BONDI ICEBERGS: BLAH ON THE BEACH
If you were to ask anyone to name a beach, the chances are they would go for Bondi. With the possible exception of Rio, it is the most famous of beaches and synonymous with surf, sea, sand and a bit of how’s your father.
I was not there for any of those things as it is also home to one of the hardest to come by tables in the whole of Australia at Bondi Icebergs restaurant. The Lonely Planet (ever the arbiter of fine dining, ahem!) says “ call way in advance and pray your luck’s in.”
Well, mine was and it actually wasn’t that hard given that I called on Saturday for a lunchtime table on Tuesday.
Being in full “mad dogs and Englishmen” mode, I decided to walk the 10k from Surry Hills to Bondi despite the worried teeth sucking of the good folks at my accommodation who warned me that it was “ a bloody long way”
They were right, but it is also a great walk past Centennial parklands and The Aussie Stadium to Bondi Junction and then on to the beach itself.
After a quick shoeless stroll on the sands to soothe my tootsies and not, I repeat not to perve at the topless hon’s sunning themselves in the late morning rays, I headed for the restaurant
If there is any eatery on the planet with better views, I would like to know about it. Sitting at the top of the hill as you enter Bondi, it has a full view of the beach and the surf in all their glory.
The bar is a magnet for celebs and wannabees and, even on a quiet Tuesday lunchtime was already full when I arrived. The bar is a hotspot too so I took the opportunity to have a drink before lunch. Not a good idea. The Iceberg Punch was a diabetes inducing mix of juices and enough sugar to form an iceberg of its own. Quite nasty, in fact.
I left most of it and headed for my table which was in a quiet part of the room with great views over the surf.
The menu is modern Italian and, as well as the main menu, they offer a range of steaks which, for once, didn’t get the juices going.
Instead, while I tried some nondescript bread, I pondered on the light, seasonal offerings and chose, to begin a dish of blue stone crab cooked in a little oil and chilli served on a soupy plate of soft polenta.
It turned out to be better in the description than the execution with an over enthusiastic use of lemon juice and under use of chilli swamped all the flavour leaving you with nothing more than the grainy ploenta.

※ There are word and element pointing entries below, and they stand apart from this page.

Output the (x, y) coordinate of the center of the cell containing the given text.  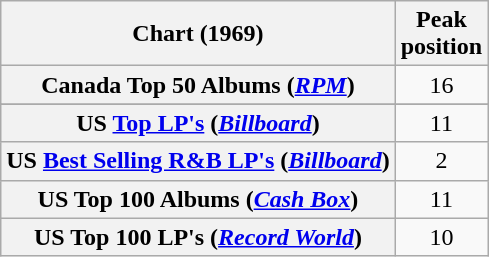
US Top LP's (Billboard) (198, 123)
US Top 100 Albums (Cash Box) (198, 199)
Canada Top 50 Albums (RPM) (198, 85)
US Top 100 LP's (Record World) (198, 237)
10 (441, 237)
US Best Selling R&B LP's (Billboard) (198, 161)
2 (441, 161)
Chart (1969) (198, 34)
Peakposition (441, 34)
16 (441, 85)
Output the [X, Y] coordinate of the center of the cell containing the given text.  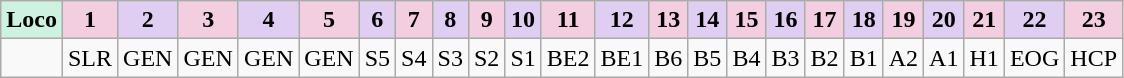
A1 [944, 58]
B2 [824, 58]
BE2 [568, 58]
19 [903, 20]
Loco [32, 20]
S5 [377, 58]
S1 [523, 58]
S4 [414, 58]
S3 [450, 58]
S2 [486, 58]
H1 [984, 58]
8 [450, 20]
13 [668, 20]
17 [824, 20]
14 [708, 20]
B4 [746, 58]
21 [984, 20]
2 [148, 20]
16 [786, 20]
B3 [786, 58]
10 [523, 20]
11 [568, 20]
12 [622, 20]
20 [944, 20]
EOG [1034, 58]
BE1 [622, 58]
18 [864, 20]
22 [1034, 20]
7 [414, 20]
1 [90, 20]
23 [1094, 20]
A2 [903, 58]
B1 [864, 58]
B6 [668, 58]
15 [746, 20]
9 [486, 20]
3 [208, 20]
6 [377, 20]
SLR [90, 58]
4 [268, 20]
HCP [1094, 58]
B5 [708, 58]
5 [329, 20]
Return (x, y) of the center of cell containing provided text 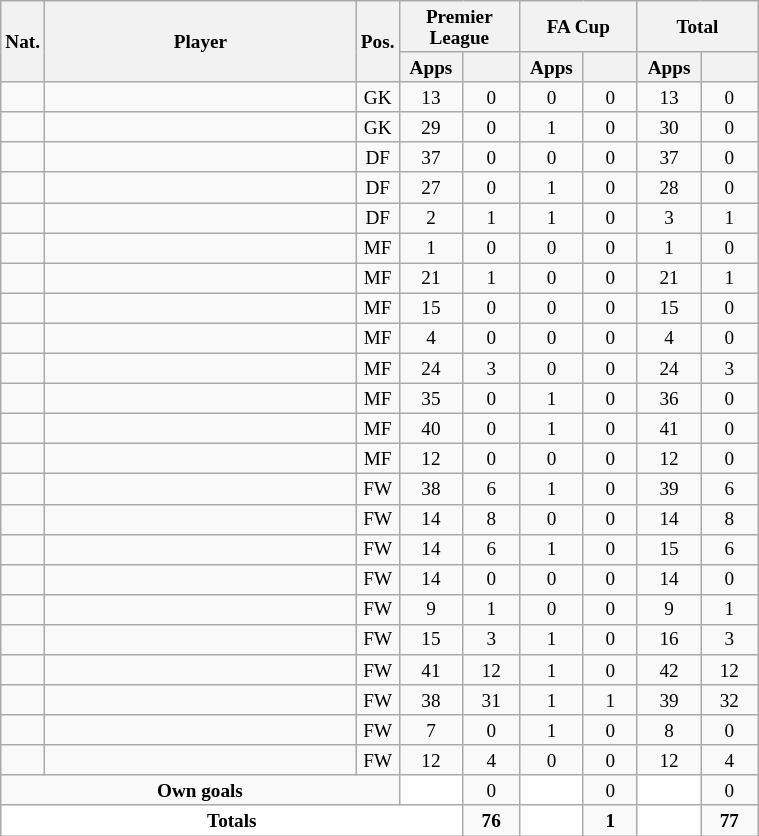
31 (492, 700)
7 (431, 730)
35 (431, 398)
42 (669, 669)
FA Cup (579, 26)
30 (669, 127)
Nat. (23, 42)
Totals (232, 820)
36 (669, 398)
16 (669, 639)
Own goals (200, 790)
Premier League (459, 26)
29 (431, 127)
77 (730, 820)
2 (431, 217)
32 (730, 700)
27 (431, 187)
28 (669, 187)
Pos. (378, 42)
76 (492, 820)
Player (201, 42)
40 (431, 428)
Total (698, 26)
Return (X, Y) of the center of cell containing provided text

Better was a main course of pork chop with a mandalini(?) which involved sautéed yellow peppers, raisins and almonds. The pork was excellent although the concept of cooking to medium seems not to have crossed down under and it was only a touch away from dry. The pepper thing was more interesting than tasty. Very tasty, however was a classic combination of peas, feta and mint that I ordered as a side.

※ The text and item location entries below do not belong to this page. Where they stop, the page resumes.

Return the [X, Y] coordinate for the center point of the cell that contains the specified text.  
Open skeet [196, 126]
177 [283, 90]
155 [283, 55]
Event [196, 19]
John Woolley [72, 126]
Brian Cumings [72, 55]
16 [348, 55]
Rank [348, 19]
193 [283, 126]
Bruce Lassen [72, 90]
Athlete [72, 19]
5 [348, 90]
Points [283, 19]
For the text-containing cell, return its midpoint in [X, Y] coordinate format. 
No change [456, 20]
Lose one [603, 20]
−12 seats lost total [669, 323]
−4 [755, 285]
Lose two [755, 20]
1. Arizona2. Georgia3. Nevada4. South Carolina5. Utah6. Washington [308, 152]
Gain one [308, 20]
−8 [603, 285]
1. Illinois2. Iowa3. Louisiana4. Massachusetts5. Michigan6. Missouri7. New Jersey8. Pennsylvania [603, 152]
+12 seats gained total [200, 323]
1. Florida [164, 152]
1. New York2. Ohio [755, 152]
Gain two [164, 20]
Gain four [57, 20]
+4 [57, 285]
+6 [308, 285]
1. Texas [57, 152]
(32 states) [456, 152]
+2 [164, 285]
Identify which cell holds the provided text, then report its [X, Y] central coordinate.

As always, the curse of the solo diner meant that I had to suffer risibly bad wines by the glass and a domestic Riesling and Sangiovese brought little to the party except another $25 on the bill.
With no pudding or coffee and a tip of 15% the bill came to a not insubstantial AU$130 (about £55) which is a lot to pay for decent enough cooking without a shred of flair. Obviously, it is hiked up because of the location but, if that was all that mattered I could have bought a hot pie and sat on a bench by the beach.
I am afraid Icebergs left me stone cold.